E' una lunga e articolata sentenza quella con cui il Consiglio di Stato rigetta in via definitiva il ricorso per revocazione presentato dalla società Costruzioni Generali di Massimo Riccardo che in questo modo perdono per sempre i cinque milioni di euro del risarcimento chiesto per lo stop al cantiere di via Quarto. Somma che era stata accordata dal Tar, ma il verdetto era stato in seguito capovolto dal Consiglio di Stato. Il pagamento della somma, chiesta con intimazione formale, fu evitato per un soffio proprio per la necessità di attendere l'esito dell'ulteriore ricorso al Consiglio di Stato.

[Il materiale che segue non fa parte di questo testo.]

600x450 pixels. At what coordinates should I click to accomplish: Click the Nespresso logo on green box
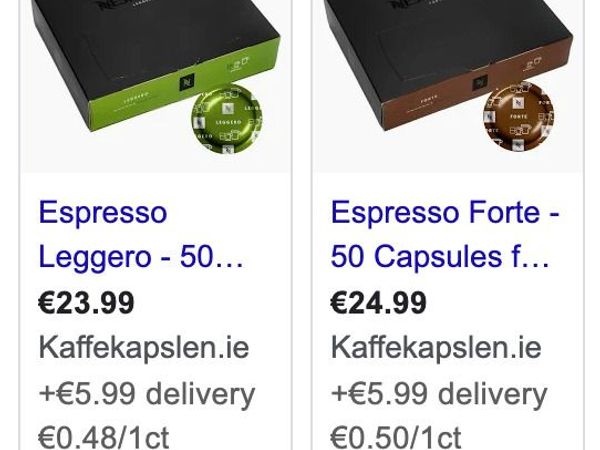[x=187, y=82]
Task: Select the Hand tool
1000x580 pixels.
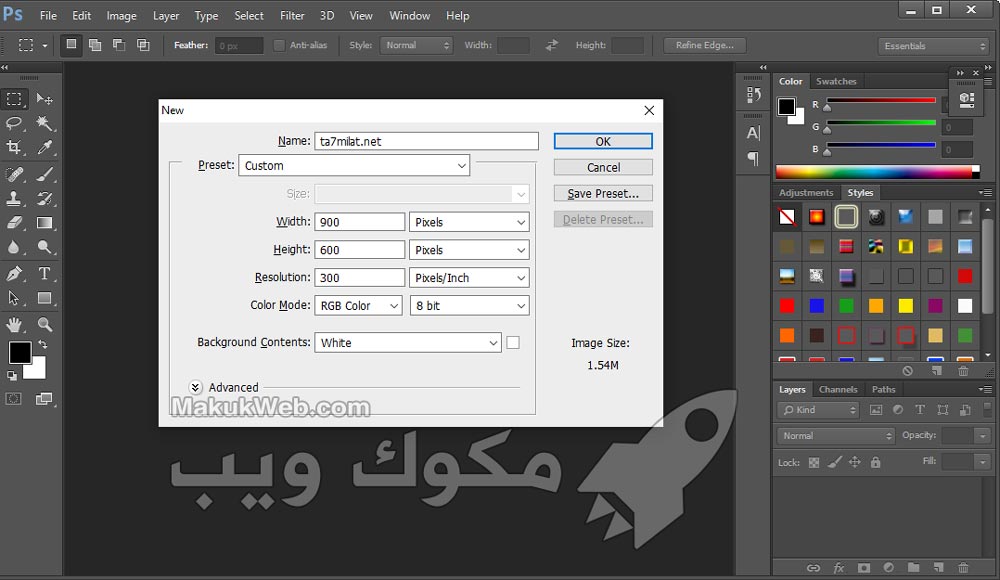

La battaglia legale tra Costruzioni Generali e Comune va avanti dal dicembre del 2015 e ha anche un'appendice penale, dove il Comune è parte civile e chiede a sua volta il risarcimento dei danni subiti per l'urbanistica allegra che si è sviluppata negli anni tra il 2012 e il 2014, periodo in cui rientra il pasticcio del palazzo di via Quarto. E non è nemmeno finita perché nei giorni scorsi la Costruzioni Generali ha presentato un altro ricorso avverso il diniego a costruire su una nuova richiesta per lo stesso cantiere, parzialmente diversa dalle precedenti. Per quest'ultimo «no» la società ha chiesto un risarcimento di sette milioni di euro, posto che i lavori per la realizzazione del palazzo sono tuttora bloccati. Il primo permesso a costruire è di ottobre del 2014, sulla base di un Ppe che verrà annullato 2 anni dopo e includendo una particella ballerina che ha poi prodotto l'indagine penale e il processo tuttora corrente.

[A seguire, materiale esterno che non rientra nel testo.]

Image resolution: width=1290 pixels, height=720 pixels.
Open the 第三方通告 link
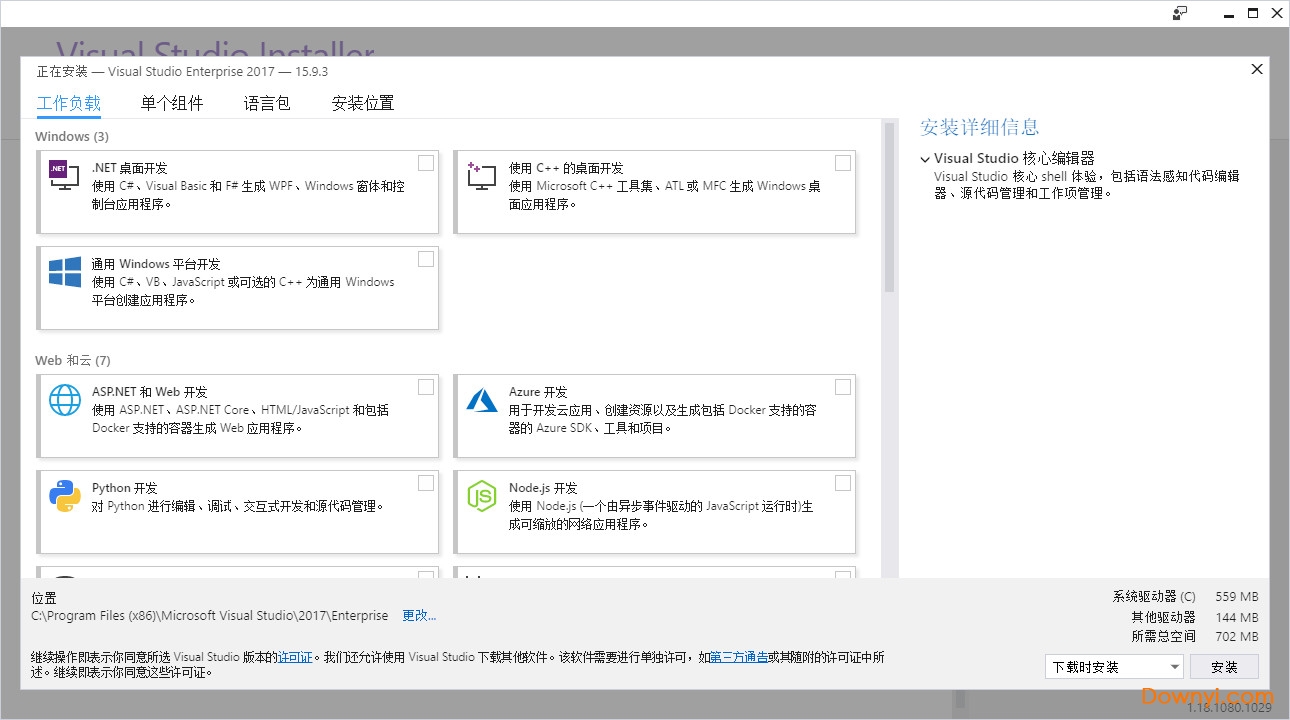[x=741, y=656]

Quel titolo edilizio verrà poi impugnato da un cittadino confinante e per la prima volta sarà «svelato» che la particella 133 oggetto di cessione del privato al Comune era, in realtà, del Comune medesimo in quanto espropriato 30 anni prima. Questa storia ricade nel famoso Ppe R/3, annullato dal Commissario straordinario a maggio del 2016. La srl si ritenne danneggiata per 5 milioni di euro e il Tar in primo grado, nel 2017, accordò il risarcimento. Il 22 novembre 2018 il Consiglio di Stato annulla la sentenza e relativo risarcimento. Nell'ultimo ricorso per revocazione la società aveva anche ricordato di aver depositato un nuovo progetto sulla base del Prg vigente e che per le opere già eseguite il Comune aveva disposto l'abbattimento. Il Comune di Latina, rappresentato dall'avvocato Francesco Cavalcanti, risparmia per ora cinque milioni di euro. Ma la seconda puntata con un risarcimento ancora più elevato è appena iniziata.